На углу всех останавливала милиция, и не для проверки паспорта с пропиской. Прохожим вежливо предлагали либо обойти Георгиевский стороной, либо подождать. Иначе, как объясняли люди, которых уже успели оттеснить в сторонку, затопчут антиглобалисты, которые заблокировали вход в парламент и требовали изъятия из рассматриваемого закона статьи «О персональных данных». (Она предполагает сбор сведений о гражданах, введение их в компьютерную базу и выдачу нового вида паспортов с закодированными биометрическими данными.) «Вы узнаете нашу подноготную и передадите данные теневому мировому правительству!» — слышалось из разновозрастной, хотя и не слишком густой массы пикетчиков.
Я сказала, что не могу стоять до бесконечности: у меня встреча. Но товарищи по несчастью успокоили: «Долго ждать не придется, скоро они разойдутся. Общественные организации часто устраивают такие акции — для «галочки». Почти каждый день…»
Ну что ж, я тем временем окину взглядом здания, где созидаются российские законы.
Наследная недвижимость
Дом номер 1 в Охотном ряду был спроектирован архитектором А.Я. Лангманом в 1933 году под здание Совета труда и обороны. Очень скоро обосновавшийся здесь в 1946 году Совет Министров так разросся, что для него пришлось искать новое помещение, и здание на Охотном ряду отдали Комитету государственного планирования. Обе эти организации играли в стране огромную роль. Поэтому при разработке внешнего вида здания был выбран характерный имперский стиль: тяжелые колонны и широкие холлы заставляли верить, что здесь заседают мудрые государственные мужи, радеющие за судьбы Родины.

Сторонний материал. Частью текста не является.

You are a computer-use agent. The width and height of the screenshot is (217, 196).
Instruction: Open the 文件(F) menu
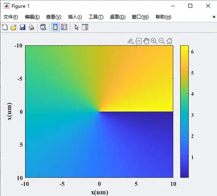tap(10, 17)
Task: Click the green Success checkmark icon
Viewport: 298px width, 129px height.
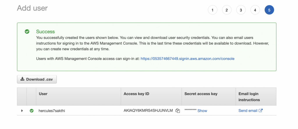Action: coord(27,32)
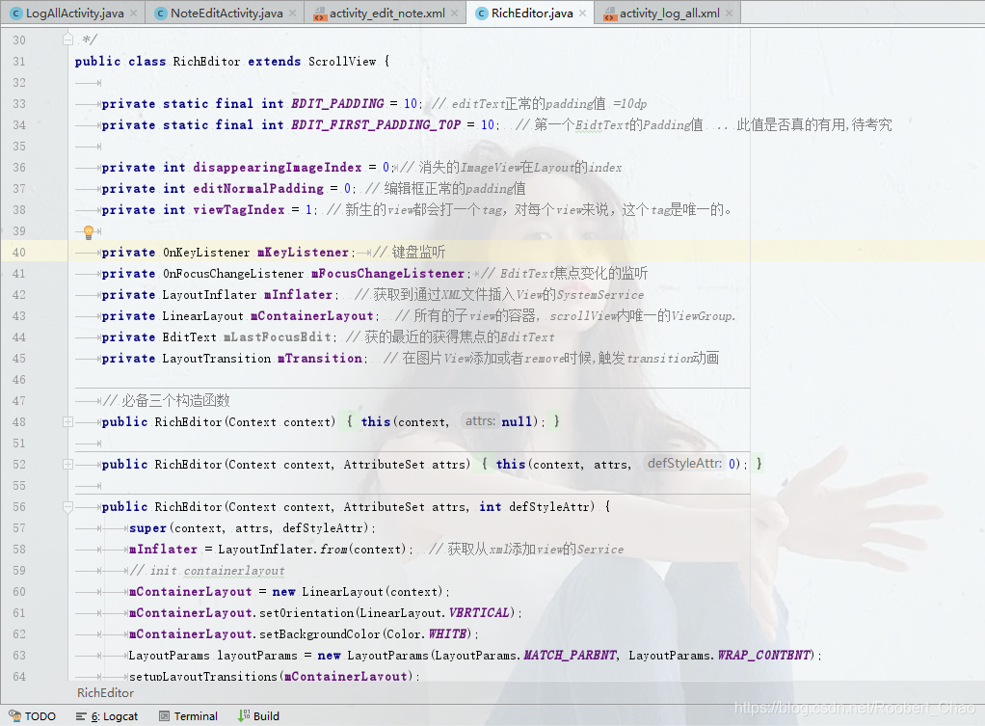Click the Terminal tool window icon

pyautogui.click(x=163, y=715)
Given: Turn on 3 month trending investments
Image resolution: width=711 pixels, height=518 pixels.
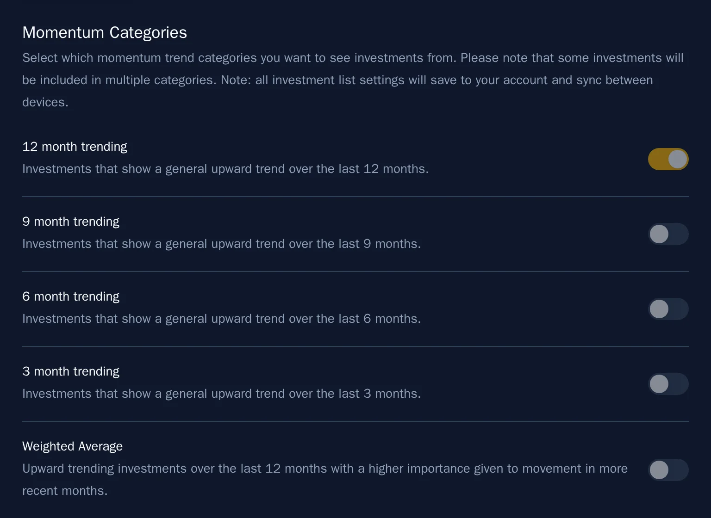Looking at the screenshot, I should pos(668,384).
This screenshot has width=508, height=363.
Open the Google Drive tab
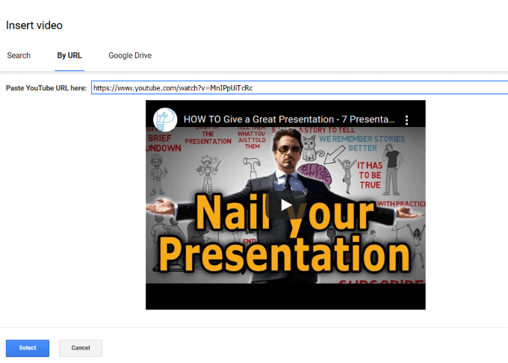130,55
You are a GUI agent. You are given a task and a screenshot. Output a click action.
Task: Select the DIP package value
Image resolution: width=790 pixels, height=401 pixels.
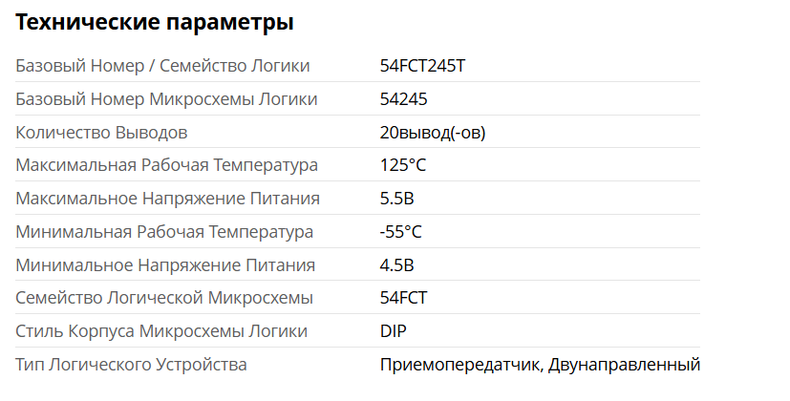(x=394, y=331)
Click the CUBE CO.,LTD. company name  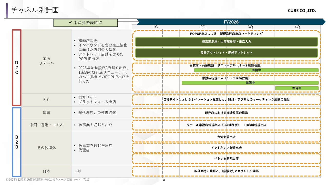[x=302, y=11]
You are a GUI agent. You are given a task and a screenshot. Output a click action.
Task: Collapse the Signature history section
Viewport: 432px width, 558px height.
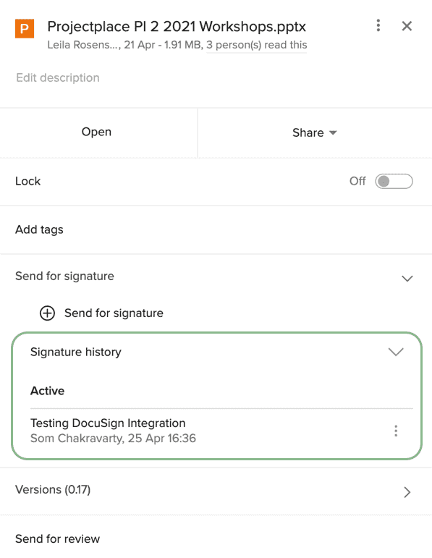point(396,352)

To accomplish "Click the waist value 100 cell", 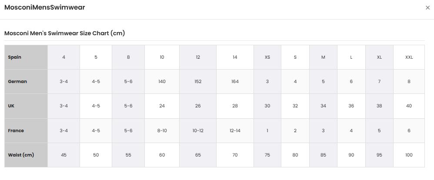I will click(409, 155).
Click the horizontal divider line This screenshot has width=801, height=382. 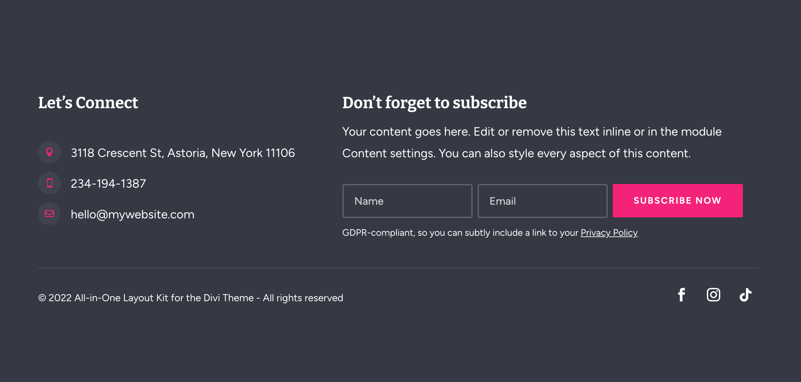[398, 268]
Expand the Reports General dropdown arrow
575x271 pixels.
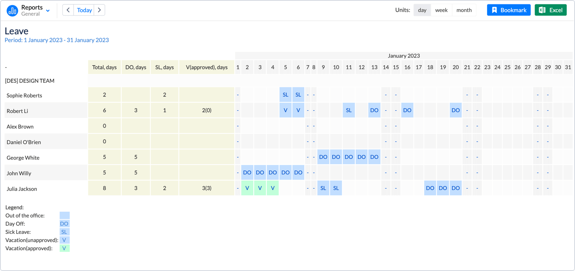pyautogui.click(x=48, y=11)
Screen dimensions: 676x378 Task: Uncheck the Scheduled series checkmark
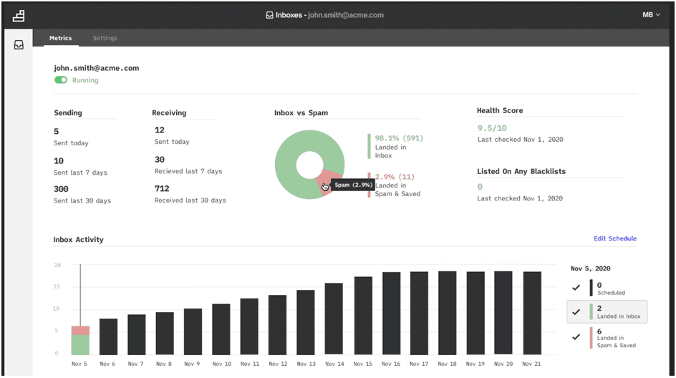point(576,288)
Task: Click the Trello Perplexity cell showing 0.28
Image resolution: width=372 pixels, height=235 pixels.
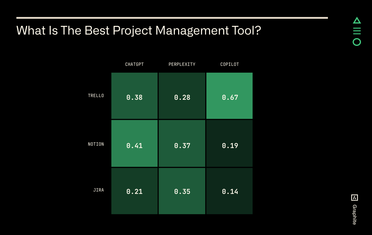Action: click(182, 96)
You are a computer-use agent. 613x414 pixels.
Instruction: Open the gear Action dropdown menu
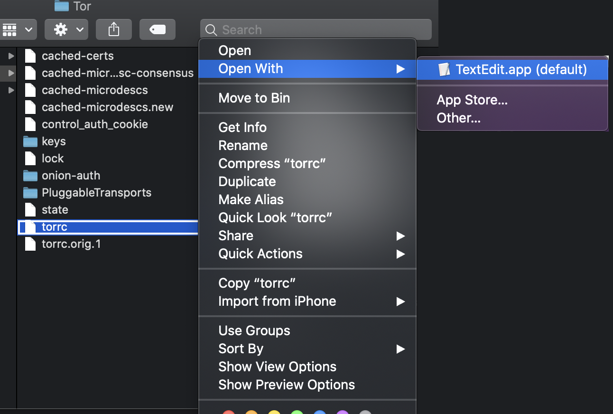click(66, 30)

Вторым домом Госплана стало здание в Георгиевском переулке, спроектированное в конце 70-х годов Н.Е. Гиговской. Оно совершенно иное по стилю, полностью состоит из стекла и бетона и больше всего напоминает муравейник, внутри которого масса людей с бумагами в руках торопится по делам, даже не находя времени взглянуть сквозь большие окна этого дома на солнце. После распада Советского Союза и упразднения Госплана оба здания были переданы воссозданному органу управления государством — Государственной думе. «Старое» здание в Охотном ряду и «новое» в Георгиевском переулке соединены переходом, который играет не менее важную роль в жизни страны, чем сами здания. Но об этом ниже. По телевидению чаще всего показывают «старое» здание Думы. Здесь расположены два зала заседаний — большой зал (пленарных заседаний) и зал малый (парламентских слушаний, более демократичный). Когда нет заседаний, в малом зале, в мягких желтых креслах, стоящих полукругом, устраиваются журналисты и наблюдают по телевидению прямую трансляцию проводимого пленарного заседания (в Думе есть свой парламентский канал).